В конце же февраля на приеме в Белом доме в честь дипломатического корпуса президент в разговоре со мной выразил удовлетворение по поводу важного заявления о советском военном персонале на Кубе. Он подозвал Томпсона и, показывая на него, улыбаясь, сказал: „У меня сейчас очень хороший, осторожный и знающий советник по советским делам". В тон президенту ответил, что это хорошо, когда прислушиваются к таким советникам.
Постепенно острота обстановки вокруг Кубы спадала, но сам кубинский вопрос долго оставался постоянным раздражителем в наших отношениях с США, воздействие которого особенно усилилось — уже после администрации Кеннеди — вовлеченностью Кубы в события в Африке и Латинской Америке.
По мере нормализации ситуации вокруг кубинского кризиса на арену политической жизни снова выходили старые проблемы: германский и берлинский вопросы, проблема запрещения ядерных испытаний, другие вопросы советско-американских и международных отношений.
Р.Кеннеди о возможной встрече на высшем уровне
Возникла необходимость и в более широком обсуждении наших будущих отношений с США. Такую цель преследовал наш обед вдвоем с Робертом Кеннеди (12 марта).

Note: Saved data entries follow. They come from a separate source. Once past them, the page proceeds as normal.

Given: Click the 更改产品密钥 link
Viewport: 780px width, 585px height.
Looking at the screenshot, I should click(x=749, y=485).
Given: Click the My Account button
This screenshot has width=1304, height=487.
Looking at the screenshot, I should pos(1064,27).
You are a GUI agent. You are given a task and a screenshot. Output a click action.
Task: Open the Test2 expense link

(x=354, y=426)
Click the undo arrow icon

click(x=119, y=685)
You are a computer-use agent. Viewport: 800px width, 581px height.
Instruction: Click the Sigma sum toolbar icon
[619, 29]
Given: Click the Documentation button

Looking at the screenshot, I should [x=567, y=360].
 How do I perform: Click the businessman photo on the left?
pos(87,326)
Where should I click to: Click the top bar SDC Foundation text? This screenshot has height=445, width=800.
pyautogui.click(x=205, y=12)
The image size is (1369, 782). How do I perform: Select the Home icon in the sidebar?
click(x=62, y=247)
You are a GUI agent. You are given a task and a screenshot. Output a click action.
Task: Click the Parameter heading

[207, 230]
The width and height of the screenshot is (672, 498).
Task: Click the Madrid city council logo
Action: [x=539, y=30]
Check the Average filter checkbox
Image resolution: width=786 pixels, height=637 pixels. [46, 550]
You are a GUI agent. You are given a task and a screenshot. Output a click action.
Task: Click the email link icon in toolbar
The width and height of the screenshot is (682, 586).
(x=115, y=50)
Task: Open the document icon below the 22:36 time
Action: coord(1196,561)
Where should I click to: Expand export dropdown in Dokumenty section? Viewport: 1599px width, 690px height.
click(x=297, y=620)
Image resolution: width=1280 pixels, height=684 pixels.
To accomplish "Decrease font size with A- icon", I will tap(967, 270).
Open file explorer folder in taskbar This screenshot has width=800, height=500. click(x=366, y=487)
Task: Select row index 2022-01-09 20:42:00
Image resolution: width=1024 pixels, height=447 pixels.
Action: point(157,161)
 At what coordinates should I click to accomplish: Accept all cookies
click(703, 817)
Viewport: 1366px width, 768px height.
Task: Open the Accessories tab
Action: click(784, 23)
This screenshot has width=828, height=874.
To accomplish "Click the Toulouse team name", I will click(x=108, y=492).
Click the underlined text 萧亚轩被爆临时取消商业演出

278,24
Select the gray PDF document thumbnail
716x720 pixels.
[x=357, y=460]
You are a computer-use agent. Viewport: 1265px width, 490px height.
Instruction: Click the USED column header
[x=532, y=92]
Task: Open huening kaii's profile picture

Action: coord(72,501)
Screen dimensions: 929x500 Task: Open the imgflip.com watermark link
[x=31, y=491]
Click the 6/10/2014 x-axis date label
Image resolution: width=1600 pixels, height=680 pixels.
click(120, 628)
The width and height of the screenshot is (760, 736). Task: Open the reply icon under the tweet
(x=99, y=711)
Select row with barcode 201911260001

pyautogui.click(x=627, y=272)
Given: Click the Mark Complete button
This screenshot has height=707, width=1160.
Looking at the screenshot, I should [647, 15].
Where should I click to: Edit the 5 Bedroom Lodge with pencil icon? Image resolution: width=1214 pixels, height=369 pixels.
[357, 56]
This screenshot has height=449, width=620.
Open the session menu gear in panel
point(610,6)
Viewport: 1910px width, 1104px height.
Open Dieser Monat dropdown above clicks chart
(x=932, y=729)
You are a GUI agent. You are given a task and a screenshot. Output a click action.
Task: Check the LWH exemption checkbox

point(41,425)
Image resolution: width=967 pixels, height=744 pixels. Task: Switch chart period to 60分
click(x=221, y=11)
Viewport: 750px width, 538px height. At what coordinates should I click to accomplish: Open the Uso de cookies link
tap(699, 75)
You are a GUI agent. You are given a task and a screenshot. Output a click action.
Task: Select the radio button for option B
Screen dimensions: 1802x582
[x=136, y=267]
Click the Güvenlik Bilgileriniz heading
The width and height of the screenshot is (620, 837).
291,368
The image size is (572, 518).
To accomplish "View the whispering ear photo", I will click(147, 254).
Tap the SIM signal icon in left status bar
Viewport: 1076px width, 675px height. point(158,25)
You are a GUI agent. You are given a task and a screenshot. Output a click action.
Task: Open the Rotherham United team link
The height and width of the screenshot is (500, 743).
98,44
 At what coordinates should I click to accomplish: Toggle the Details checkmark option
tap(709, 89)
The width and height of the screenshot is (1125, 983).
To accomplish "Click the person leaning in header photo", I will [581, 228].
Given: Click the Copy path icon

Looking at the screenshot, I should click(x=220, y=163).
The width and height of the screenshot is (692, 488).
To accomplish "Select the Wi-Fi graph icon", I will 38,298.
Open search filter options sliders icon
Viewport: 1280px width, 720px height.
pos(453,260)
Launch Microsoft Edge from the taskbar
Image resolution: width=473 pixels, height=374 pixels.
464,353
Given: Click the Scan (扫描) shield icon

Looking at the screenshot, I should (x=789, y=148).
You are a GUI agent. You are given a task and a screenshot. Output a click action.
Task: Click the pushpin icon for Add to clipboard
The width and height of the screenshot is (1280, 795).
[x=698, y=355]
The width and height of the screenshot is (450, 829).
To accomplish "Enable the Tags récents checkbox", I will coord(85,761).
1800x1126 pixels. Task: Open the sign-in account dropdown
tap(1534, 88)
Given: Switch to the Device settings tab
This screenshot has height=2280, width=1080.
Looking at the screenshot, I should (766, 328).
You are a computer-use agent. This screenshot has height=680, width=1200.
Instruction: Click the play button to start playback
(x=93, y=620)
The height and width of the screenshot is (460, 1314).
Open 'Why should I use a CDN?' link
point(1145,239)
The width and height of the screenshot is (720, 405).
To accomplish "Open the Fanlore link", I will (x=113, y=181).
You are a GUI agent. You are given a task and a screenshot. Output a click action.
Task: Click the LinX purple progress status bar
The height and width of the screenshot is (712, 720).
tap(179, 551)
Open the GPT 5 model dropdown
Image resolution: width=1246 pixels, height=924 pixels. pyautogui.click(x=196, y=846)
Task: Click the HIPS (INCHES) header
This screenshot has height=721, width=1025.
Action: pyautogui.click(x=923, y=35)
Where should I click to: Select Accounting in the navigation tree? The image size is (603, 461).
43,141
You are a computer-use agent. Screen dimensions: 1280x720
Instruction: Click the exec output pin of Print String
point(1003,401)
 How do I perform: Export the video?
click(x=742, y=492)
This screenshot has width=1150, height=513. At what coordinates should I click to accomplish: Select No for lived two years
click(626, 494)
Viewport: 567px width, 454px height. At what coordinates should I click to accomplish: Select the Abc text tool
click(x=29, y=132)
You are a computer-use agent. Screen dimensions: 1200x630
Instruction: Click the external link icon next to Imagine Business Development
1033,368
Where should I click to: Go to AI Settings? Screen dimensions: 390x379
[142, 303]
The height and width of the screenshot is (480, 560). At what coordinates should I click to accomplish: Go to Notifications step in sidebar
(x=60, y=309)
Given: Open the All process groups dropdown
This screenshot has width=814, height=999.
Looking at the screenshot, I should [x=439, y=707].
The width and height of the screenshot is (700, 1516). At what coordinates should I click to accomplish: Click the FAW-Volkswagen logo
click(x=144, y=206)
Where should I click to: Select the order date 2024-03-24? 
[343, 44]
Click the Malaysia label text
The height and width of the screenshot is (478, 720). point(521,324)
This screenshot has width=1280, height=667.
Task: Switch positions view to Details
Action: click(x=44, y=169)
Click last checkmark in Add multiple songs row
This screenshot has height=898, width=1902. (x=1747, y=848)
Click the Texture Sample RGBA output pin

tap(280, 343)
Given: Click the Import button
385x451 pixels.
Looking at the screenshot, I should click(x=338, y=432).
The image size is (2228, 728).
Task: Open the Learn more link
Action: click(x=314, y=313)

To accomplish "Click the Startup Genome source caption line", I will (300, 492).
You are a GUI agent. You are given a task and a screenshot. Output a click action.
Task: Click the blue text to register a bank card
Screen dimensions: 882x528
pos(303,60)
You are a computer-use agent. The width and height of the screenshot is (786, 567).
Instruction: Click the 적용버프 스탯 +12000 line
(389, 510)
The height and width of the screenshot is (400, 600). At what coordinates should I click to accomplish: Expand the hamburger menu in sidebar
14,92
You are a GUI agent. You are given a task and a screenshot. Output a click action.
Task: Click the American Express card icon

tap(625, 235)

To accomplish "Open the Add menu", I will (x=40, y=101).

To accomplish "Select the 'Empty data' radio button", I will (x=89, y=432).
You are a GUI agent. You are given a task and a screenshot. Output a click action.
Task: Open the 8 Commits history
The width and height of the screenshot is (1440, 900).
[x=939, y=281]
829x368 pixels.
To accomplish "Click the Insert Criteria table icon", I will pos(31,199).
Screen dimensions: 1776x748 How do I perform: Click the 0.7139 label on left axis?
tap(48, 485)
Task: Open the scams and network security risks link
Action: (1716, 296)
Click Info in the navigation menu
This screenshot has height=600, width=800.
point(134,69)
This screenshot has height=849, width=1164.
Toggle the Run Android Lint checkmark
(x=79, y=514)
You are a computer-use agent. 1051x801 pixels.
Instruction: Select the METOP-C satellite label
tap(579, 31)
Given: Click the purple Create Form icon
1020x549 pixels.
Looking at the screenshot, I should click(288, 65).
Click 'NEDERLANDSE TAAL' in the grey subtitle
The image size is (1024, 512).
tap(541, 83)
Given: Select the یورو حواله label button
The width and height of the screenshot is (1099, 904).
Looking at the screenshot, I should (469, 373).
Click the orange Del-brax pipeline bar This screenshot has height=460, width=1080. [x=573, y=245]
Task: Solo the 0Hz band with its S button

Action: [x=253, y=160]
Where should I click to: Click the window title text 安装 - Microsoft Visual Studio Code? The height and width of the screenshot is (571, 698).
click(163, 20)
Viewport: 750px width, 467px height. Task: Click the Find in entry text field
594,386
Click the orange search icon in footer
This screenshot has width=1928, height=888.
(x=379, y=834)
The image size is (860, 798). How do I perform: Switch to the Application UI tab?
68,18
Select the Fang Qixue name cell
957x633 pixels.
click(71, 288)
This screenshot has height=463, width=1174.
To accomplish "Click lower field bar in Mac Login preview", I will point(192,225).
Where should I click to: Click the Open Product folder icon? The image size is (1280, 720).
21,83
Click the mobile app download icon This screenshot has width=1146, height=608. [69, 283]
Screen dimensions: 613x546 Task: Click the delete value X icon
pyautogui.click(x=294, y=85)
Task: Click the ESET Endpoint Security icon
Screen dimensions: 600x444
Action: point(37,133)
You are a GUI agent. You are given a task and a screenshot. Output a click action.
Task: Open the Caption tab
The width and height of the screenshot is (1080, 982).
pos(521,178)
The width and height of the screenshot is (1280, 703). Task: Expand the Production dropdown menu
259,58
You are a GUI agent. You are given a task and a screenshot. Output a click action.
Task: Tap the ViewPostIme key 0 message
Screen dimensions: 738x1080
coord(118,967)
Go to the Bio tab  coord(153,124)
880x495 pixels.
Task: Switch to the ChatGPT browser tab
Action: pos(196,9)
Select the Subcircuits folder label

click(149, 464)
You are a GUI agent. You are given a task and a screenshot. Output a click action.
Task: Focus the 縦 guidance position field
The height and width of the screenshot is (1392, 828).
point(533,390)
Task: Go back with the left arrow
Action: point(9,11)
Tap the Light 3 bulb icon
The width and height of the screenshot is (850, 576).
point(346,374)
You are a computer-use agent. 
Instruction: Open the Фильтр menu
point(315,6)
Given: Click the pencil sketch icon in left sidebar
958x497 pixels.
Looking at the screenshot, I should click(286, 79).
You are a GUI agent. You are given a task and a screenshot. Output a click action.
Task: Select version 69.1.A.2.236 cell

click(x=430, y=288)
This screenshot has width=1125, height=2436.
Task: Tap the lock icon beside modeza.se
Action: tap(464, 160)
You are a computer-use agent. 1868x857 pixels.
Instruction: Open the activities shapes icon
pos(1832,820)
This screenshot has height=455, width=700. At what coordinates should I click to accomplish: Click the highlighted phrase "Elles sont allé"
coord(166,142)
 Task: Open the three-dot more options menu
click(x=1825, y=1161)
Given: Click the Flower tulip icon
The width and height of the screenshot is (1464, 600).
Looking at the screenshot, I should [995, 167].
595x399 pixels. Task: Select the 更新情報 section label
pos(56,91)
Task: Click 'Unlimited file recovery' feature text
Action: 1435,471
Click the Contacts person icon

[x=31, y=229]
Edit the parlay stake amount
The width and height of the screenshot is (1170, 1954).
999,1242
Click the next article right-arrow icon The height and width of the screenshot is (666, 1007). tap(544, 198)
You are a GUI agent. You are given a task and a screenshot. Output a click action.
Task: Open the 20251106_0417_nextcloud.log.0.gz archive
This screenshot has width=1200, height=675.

Президент искренне хочет прежде всего заключить договор о запрещении ядерных испытаний, сказал он, „не для себя, а для своих детей и внуков". Президент считает такой договор в принципе очень важным для нормализации международного положения и улучшения отношений с СССР.
Мой собеседник утверждал, что его брат — противник продолжающейся в США шумихи вокруг Кубы, которая инспирируется противниками президента. Президенту точно известно, что оппозиция намерена сделать проблему Кубы главным внешнеполитическим вопросом президентской избирательной кампании в 1964 году. Могу заверить, сказал Р.Кеннеди, что, несмотря на огромное давление, оказываемое на президента со всех сторон сейчас — и оно, видимо, будет расти, — он не позволит толкнуть себя на опасный путь возможных военных столкновений с СССР. Мой брат уверен, что премьер Хрущев в принципе думает так же. В этом — одна из главных причин твердой уверенности президента в правильности избранного им курса. Кубинский вопрос, как таковой, надолго еще останется, и от этого никуда не уйдешь. Но лишь один аспект в плане советско-американских отношений остается нерешенным — присутствие советского военного персонала на Кубе.
Р.Кеннеди по своей инициативе поднял вопрос о возможной встрече президента с Хрущевым. Если указанные два вопроса (договор о запрещении ядерных испытаний и вопрос об остающемся советском военном персонале) будут решены, то на повестку дня станет вопрос о встрече глав двух правительств, и президент, насколько знает Р.Кеннеди, будет за такую встречу. На этой встрече можно было бы обсудить другие, более сложные международные проблемы, вроде германского и берлинского вопросов.
Говоря о предстоящей президентской предвыборной кампании, Р.Кеннеди сказал, что на основе анализа всех данных у президента имеются хорошие шансы на переизбрание в 1964 году, если до того времени „не случится чего-либо неожиданного".